Turn every line of the records below into a Markdown table with the columns Row and Line. Number each row and leave out blank lines.

····················

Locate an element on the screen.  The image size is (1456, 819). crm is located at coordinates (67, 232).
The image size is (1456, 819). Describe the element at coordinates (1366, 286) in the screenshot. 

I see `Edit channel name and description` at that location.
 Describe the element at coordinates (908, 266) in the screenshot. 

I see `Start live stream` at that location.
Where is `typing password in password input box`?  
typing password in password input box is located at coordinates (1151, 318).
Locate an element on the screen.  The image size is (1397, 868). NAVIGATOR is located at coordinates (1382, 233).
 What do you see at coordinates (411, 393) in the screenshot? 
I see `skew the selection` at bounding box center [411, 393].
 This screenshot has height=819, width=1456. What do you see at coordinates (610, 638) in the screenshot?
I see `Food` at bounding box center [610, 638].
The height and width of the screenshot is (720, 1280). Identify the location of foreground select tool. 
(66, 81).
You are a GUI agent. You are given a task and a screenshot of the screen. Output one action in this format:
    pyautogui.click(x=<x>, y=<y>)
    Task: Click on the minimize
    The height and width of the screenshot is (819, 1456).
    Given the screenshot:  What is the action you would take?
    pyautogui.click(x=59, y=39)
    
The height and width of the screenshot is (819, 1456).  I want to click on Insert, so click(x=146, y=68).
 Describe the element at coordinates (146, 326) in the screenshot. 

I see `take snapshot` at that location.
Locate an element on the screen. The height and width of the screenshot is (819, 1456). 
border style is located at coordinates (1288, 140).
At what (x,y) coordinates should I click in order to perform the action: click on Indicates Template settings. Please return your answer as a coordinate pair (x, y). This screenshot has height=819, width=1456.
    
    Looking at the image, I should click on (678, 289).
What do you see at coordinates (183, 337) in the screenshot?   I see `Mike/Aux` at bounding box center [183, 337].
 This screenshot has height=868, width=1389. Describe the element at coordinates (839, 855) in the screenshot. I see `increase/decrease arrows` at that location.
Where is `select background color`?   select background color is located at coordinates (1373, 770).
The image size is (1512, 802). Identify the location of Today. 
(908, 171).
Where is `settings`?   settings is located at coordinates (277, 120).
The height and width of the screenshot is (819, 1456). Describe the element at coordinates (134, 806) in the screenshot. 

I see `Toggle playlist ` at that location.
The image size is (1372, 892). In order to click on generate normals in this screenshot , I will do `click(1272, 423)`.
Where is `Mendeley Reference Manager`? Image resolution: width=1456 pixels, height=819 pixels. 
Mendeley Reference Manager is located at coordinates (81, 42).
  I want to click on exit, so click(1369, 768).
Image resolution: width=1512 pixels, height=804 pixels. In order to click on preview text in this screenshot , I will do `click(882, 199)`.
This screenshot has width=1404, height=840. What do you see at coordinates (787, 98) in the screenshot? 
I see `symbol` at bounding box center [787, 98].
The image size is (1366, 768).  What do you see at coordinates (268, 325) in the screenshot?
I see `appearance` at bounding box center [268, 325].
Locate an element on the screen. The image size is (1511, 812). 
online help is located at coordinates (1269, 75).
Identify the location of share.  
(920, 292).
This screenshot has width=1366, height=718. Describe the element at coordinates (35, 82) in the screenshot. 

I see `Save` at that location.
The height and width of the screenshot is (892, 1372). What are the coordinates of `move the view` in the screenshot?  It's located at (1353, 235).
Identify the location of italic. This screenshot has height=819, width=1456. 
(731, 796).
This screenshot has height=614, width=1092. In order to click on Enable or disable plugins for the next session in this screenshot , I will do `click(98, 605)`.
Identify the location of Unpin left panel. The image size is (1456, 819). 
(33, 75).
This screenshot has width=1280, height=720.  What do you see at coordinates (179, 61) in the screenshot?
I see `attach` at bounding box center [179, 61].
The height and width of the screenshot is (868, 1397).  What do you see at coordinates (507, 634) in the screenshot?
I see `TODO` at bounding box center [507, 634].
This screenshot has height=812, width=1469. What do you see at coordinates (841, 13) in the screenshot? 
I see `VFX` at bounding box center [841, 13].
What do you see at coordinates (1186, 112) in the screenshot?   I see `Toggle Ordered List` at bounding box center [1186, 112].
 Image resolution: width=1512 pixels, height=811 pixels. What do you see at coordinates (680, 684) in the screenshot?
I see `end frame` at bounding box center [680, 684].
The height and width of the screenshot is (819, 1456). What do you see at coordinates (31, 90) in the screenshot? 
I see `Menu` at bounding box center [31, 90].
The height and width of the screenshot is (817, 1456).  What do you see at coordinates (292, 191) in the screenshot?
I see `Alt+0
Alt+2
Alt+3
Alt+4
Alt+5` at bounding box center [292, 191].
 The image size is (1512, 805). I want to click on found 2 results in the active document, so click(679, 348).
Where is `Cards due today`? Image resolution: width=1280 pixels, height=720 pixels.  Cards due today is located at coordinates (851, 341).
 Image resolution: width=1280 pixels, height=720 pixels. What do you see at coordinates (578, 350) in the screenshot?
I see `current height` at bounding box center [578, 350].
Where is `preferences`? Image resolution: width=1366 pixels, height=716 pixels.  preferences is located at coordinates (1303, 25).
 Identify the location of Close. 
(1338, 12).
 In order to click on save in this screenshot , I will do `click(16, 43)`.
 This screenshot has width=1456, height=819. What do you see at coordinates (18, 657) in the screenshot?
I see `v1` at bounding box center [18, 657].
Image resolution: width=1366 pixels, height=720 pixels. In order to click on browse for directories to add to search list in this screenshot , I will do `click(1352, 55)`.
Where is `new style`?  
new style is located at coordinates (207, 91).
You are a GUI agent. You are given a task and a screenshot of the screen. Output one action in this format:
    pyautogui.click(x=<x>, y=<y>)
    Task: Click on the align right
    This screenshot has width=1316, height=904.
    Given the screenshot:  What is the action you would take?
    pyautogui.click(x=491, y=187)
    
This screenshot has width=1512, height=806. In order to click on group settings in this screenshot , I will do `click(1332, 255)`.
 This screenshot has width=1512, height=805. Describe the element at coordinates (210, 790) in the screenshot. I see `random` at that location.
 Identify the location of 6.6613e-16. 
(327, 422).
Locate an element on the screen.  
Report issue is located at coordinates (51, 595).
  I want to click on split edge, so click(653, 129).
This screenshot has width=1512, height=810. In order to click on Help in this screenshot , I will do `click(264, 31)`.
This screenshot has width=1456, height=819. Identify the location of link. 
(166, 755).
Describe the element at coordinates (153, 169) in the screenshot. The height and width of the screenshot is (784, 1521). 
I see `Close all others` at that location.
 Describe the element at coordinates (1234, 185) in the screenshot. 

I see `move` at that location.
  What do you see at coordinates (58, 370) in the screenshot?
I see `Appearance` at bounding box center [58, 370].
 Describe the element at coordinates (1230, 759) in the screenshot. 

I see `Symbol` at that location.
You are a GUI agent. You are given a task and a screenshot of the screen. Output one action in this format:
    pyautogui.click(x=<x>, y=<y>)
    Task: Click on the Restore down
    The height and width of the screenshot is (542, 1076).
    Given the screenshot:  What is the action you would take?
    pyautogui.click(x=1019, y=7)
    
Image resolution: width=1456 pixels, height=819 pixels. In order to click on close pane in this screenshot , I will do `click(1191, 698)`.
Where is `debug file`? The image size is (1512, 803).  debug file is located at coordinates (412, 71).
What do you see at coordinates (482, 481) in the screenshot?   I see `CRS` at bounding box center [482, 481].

····················

Complete response.
| Row | Line |
|---|---|
| 1 | Locate an element on the screen.  The image size is (1456, 819). crm is located at coordinates (67, 232). |
| 2 | The image size is (1456, 819). Describe the element at coordinates (1366, 286) in the screenshot.  |
| 3 | I see `Edit channel name and description` at that location. |
| 4 |  Describe the element at coordinates (908, 266) in the screenshot.  |
| 5 | I see `Start live stream` at that location. |
| 6 | Where is `typing password in password input box`?   |
| 7 | typing password in password input box is located at coordinates (1151, 318). |
| 8 | Locate an element on the screen.  The image size is (1397, 868). NAVIGATOR is located at coordinates (1382, 233). |
| 9 |  What do you see at coordinates (411, 393) in the screenshot?  |
| 10 | I see `skew the selection` at bounding box center [411, 393]. |
| 11 |  This screenshot has height=819, width=1456. What do you see at coordinates (610, 638) in the screenshot? |
| 12 | I see `Food` at bounding box center [610, 638]. |
| 13 | The height and width of the screenshot is (720, 1280). Identify the location of foreground select tool.  |
| 14 | (66, 81). |
| 15 | You are a GUI agent. You are given a task and a screenshot of the screen. Output one action in this format: |
| 16 |     pyautogui.click(x=<x>, y=<y>) |
| 17 |     Task: Click on the minimize |
| 18 |     The height and width of the screenshot is (819, 1456). |
| 19 |     Given the screenshot:  What is the action you would take? |
| 20 |     pyautogui.click(x=59, y=39) |
| 21 | The height and width of the screenshot is (819, 1456).  I want to click on Insert, so click(x=146, y=68). |
| 22 |  Describe the element at coordinates (146, 326) in the screenshot.  |
| 23 | I see `take snapshot` at that location. |
| 24 | Locate an element on the screen. The height and width of the screenshot is (819, 1456).  |
| 25 | border style is located at coordinates (1288, 140). |
| 26 | At what (x,y) coordinates should I click in order to perform the action: click on Indicates Template settings. Please return your answer as a coordinate pair (x, y). This screenshot has height=819, width=1456. |
| 27 |     Looking at the image, I should click on (678, 289). |
| 28 | What do you see at coordinates (183, 337) in the screenshot?   I see `Mike/Aux` at bounding box center [183, 337]. |
| 29 |  This screenshot has height=868, width=1389. Describe the element at coordinates (839, 855) in the screenshot. I see `increase/decrease arrows` at that location. |
| 30 | Where is `select background color`?   select background color is located at coordinates (1373, 770). |
| 31 | The image size is (1512, 802). Identify the location of Today.  |
| 32 | (908, 171). |
| 33 | Where is `settings`?   settings is located at coordinates (277, 120). |
| 34 | The height and width of the screenshot is (819, 1456). Describe the element at coordinates (134, 806) in the screenshot.  |
| 35 | I see `Toggle playlist ` at that location. |
| 36 | The image size is (1372, 892). In order to click on generate normals in this screenshot , I will do `click(1272, 423)`. |
| 37 | Where is `Mendeley Reference Manager`? Image resolution: width=1456 pixels, height=819 pixels.  |
| 38 | Mendeley Reference Manager is located at coordinates (81, 42). |
| 39 |   I want to click on exit, so click(1369, 768). |
| 40 | Image resolution: width=1512 pixels, height=804 pixels. In order to click on preview text in this screenshot , I will do `click(882, 199)`. |
| 41 | This screenshot has width=1404, height=840. What do you see at coordinates (787, 98) in the screenshot?  |
| 42 | I see `symbol` at bounding box center [787, 98]. |
| 43 | The image size is (1366, 768).  What do you see at coordinates (268, 325) in the screenshot? |
| 44 | I see `appearance` at bounding box center [268, 325]. |
| 45 | Locate an element on the screen. The image size is (1511, 812).  |
| 46 | online help is located at coordinates (1269, 75). |
| 47 | Identify the location of share.   |
| 48 | (920, 292). |
| 49 | This screenshot has width=1366, height=718. Describe the element at coordinates (35, 82) in the screenshot.  |
| 50 | I see `Save` at that location. |
| 51 | The height and width of the screenshot is (892, 1372). What are the coordinates of `move the view` in the screenshot?  It's located at (1353, 235). |
| 52 | Identify the location of italic. This screenshot has height=819, width=1456.  |
| 53 | (731, 796). |
| 54 | This screenshot has height=614, width=1092. In order to click on Enable or disable plugins for the next session in this screenshot , I will do `click(98, 605)`. |
| 55 | Identify the location of Unpin left panel. The image size is (1456, 819).  |
| 56 | (33, 75). |
| 57 | This screenshot has width=1280, height=720.  What do you see at coordinates (179, 61) in the screenshot? |
| 58 | I see `attach` at bounding box center [179, 61]. |
| 59 | The height and width of the screenshot is (868, 1397).  What do you see at coordinates (507, 634) in the screenshot? |
| 60 | I see `TODO` at bounding box center [507, 634]. |
| 61 | This screenshot has height=812, width=1469. What do you see at coordinates (841, 13) in the screenshot?  |
| 62 | I see `VFX` at bounding box center [841, 13]. |
| 63 | What do you see at coordinates (1186, 112) in the screenshot?   I see `Toggle Ordered List` at bounding box center [1186, 112]. |
| 64 |  Image resolution: width=1512 pixels, height=811 pixels. What do you see at coordinates (680, 684) in the screenshot? |
| 65 | I see `end frame` at bounding box center [680, 684]. |
| 66 | The height and width of the screenshot is (819, 1456). What do you see at coordinates (31, 90) in the screenshot?  |
| 67 | I see `Menu` at bounding box center [31, 90]. |
| 68 | The height and width of the screenshot is (817, 1456).  What do you see at coordinates (292, 191) in the screenshot? |
| 69 | I see `Alt+0 |
| 70 | Alt+2 |
| 71 | Alt+3 |
| 72 | Alt+4 |
| 73 | Alt+5` at bounding box center [292, 191]. |
| 74 |  The image size is (1512, 805). I want to click on found 2 results in the active document, so click(679, 348). |
| 75 | Where is `Cards due today`? Image resolution: width=1280 pixels, height=720 pixels.  Cards due today is located at coordinates (851, 341). |
| 76 |  Image resolution: width=1280 pixels, height=720 pixels. What do you see at coordinates (578, 350) in the screenshot? |
| 77 | I see `current height` at bounding box center [578, 350]. |
| 78 | Where is `preferences`? Image resolution: width=1366 pixels, height=716 pixels.  preferences is located at coordinates (1303, 25). |
| 79 |  Identify the location of Close.  |
| 80 | (1338, 12). |
| 81 |  In order to click on save in this screenshot , I will do `click(16, 43)`. |
| 82 |  This screenshot has width=1456, height=819. What do you see at coordinates (18, 657) in the screenshot? |
| 83 | I see `v1` at bounding box center [18, 657]. |
| 84 | Image resolution: width=1366 pixels, height=720 pixels. In order to click on browse for directories to add to search list in this screenshot , I will do `click(1352, 55)`. |
| 85 | Where is `new style`?   |
| 86 | new style is located at coordinates (207, 91). |
| 87 | You are a GUI agent. You are given a task and a screenshot of the screen. Output one action in this format: |
| 88 |     pyautogui.click(x=<x>, y=<y>) |
| 89 |     Task: Click on the align right |
| 90 |     This screenshot has width=1316, height=904. |
| 91 |     Given the screenshot:  What is the action you would take? |
| 92 |     pyautogui.click(x=491, y=187) |
| 93 | This screenshot has width=1512, height=806. In order to click on group settings in this screenshot , I will do `click(1332, 255)`. |
| 94 |  This screenshot has width=1512, height=805. Describe the element at coordinates (210, 790) in the screenshot. I see `random` at that location. |
| 95 |  Identify the location of 6.6613e-16.  |
| 96 | (327, 422). |
| 97 | Locate an element on the screen.   |
| 98 | Report issue is located at coordinates (51, 595). |
| 99 |   I want to click on split edge, so click(653, 129). |
| 100 | This screenshot has width=1512, height=810. In order to click on Help in this screenshot , I will do `click(264, 31)`. |
| 101 | This screenshot has width=1456, height=819. Identify the location of link.  |
| 102 | (166, 755). |
| 103 | Describe the element at coordinates (153, 169) in the screenshot. The height and width of the screenshot is (784, 1521).  |
| 104 | I see `Close all others` at that location. |
| 105 |  Describe the element at coordinates (1234, 185) in the screenshot.  |
| 106 | I see `move` at that location. |
| 107 |   What do you see at coordinates (58, 370) in the screenshot? |
| 108 | I see `Appearance` at bounding box center [58, 370]. |
| 109 |  Describe the element at coordinates (1230, 759) in the screenshot.  |
| 110 | I see `Symbol` at that location. |
| 111 | You are a GUI agent. You are given a task and a screenshot of the screen. Output one action in this format: |
| 112 |     pyautogui.click(x=<x>, y=<y>) |
| 113 |     Task: Click on the Restore down |
| 114 |     The height and width of the screenshot is (542, 1076). |
| 115 |     Given the screenshot:  What is the action you would take? |
| 116 |     pyautogui.click(x=1019, y=7) |
| 117 | Image resolution: width=1456 pixels, height=819 pixels. In order to click on close pane in this screenshot , I will do `click(1191, 698)`. |
| 118 | Where is `debug file`? The image size is (1512, 803).  debug file is located at coordinates (412, 71). |
| 119 | What do you see at coordinates (482, 481) in the screenshot?   I see `CRS` at bounding box center [482, 481]. |